Emilio Aguinaldo in the Filipino-American War

EMILIO AGUINALDO


Emilio Aguinaldo y Famy (March 22, 1869 – February 6, 1964) was a Filipino general, politician, and independence leader. He played an instrumental role in Philippine independence during the Philippine Revolution against Spain and the Philippine-American War that resisted American occupation. He eventually pledged his allegiance to the US government.

In the Philippines, Aguinaldo is considered to be the country's first and the youngest Philippine President, though his government failed to obtain any foreign recognition.

ANDRES BONIFACIO


Andrés Bonifacio y de Castro (November 30, 1863 – May 10, 1897), son of Santiago Bonifacio and Catalina de Castro, was a Filipino revolutionary leader and one of the main rebel leaders of the Philippine Revolution against Spanish colonial rule in the late 19th century. He is regarded as the "Father of the Philippine Revolution" and one of the most influential national heroes of his country. A freemason, Bonifacio was the founder of the Katipunan organization which aimed to start an independence movement against Spain.

mi ultimo adios

José Rizal


Jose Rizal (full name: José Protacio Mercado Rizal Alonso y Realonda) (June 19, 1861 – December 30, 1896) was a Filipino polymath, nationalist and the most prominent advocate for reforms in the Philippines during the Spanish colonial era. He is considered a national hero and the anniversary of Rizal's death is commemorated as a Philippine holiday called Rizal Day. Rizal's 1896 military trial and execution made him a martyr of the Philippine Revolution.

The seventh of eleven children born to a middle class family in the town of Calamba, Laguna, Rizal attended the Ateneo Municipal de Manila, earning a Bachelor of Arts degree sobresaliente. He enrolled in the University of Santo Tomas Faculty of Medicine and Surgery and the University of Santo Tomas Faculty of Philosophy and Letters and then traveled alone to Madrid, Spain, where he studied medicine at the Universidad Central de Madrid, earning the degree of Licentiate in Medicine. He attended the University of Paris and earned a second doctorate at the University of Heidelberg. Rizal was a polyglot conversant in at least ten languages. He was a prolific poet, essayist, diarist, correspondent, and novelist whose most famous works were his two novels, Noli me Tangere and El Filibusterismo. These are social commentaries on the Philippines that formed the nucleus of literature that inspired dissent among peaceful reformists and spurred the militancy of armed revolutionaries against 333 years of Spanish rule.

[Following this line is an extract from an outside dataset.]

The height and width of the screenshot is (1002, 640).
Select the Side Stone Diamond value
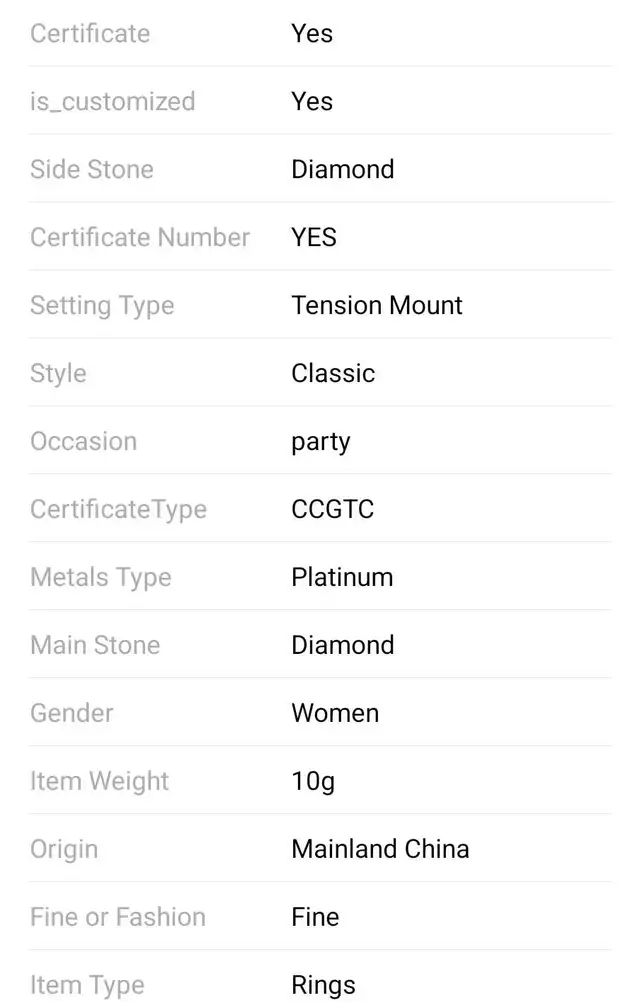point(342,169)
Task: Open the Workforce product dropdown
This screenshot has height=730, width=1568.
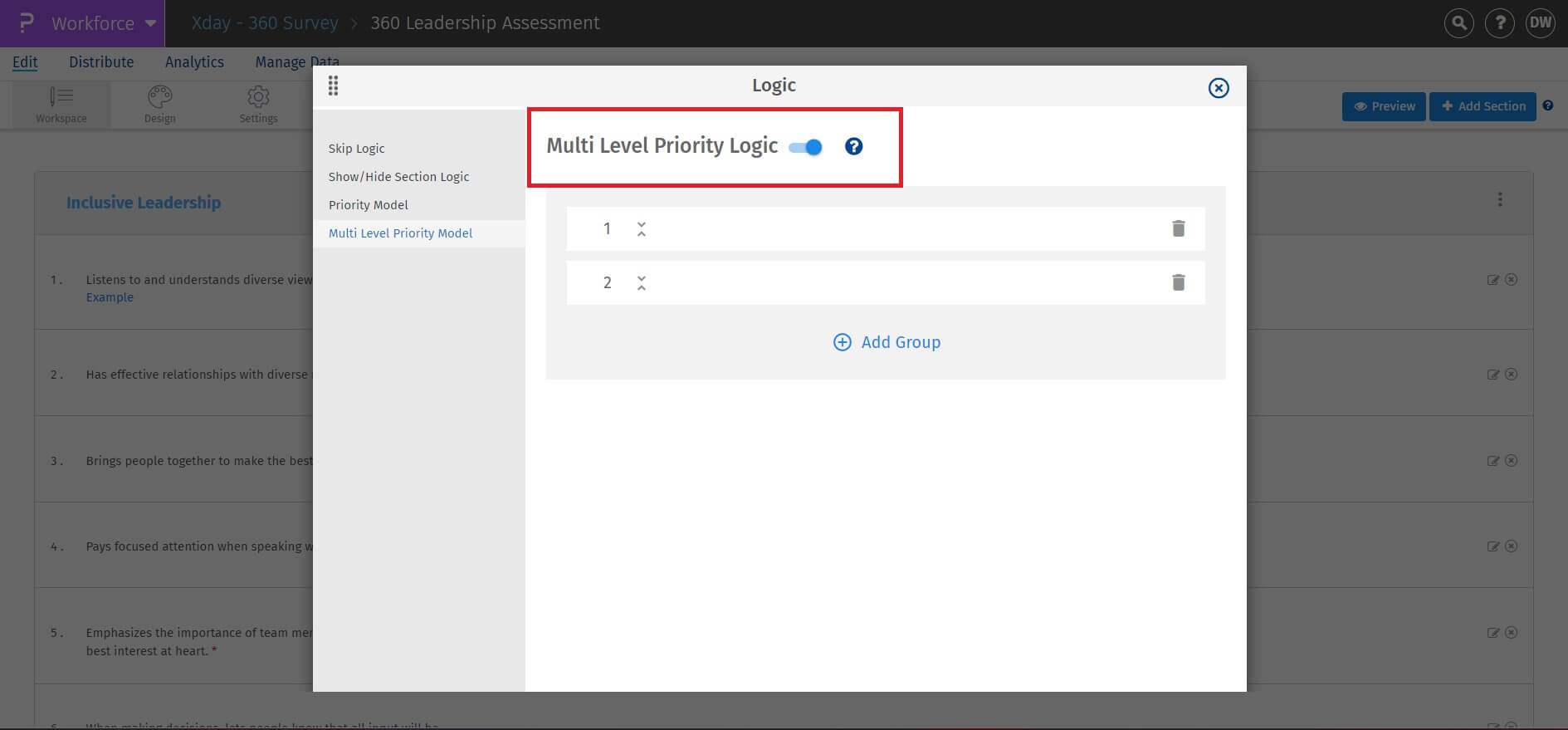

As a political figure, Rizal was the founder of La Liga Filipina, a civic organization that subsequently gave birth to the Katipunan led by Andres Bonifacio and Emilio Aguinaldo. He was a proponent of institutional reforms by peaceful means rather than by violent revolution. The general consensus among Rizal scholars, however, attributed his martyred death as the catalyst that precipitated the Philippine Revolution.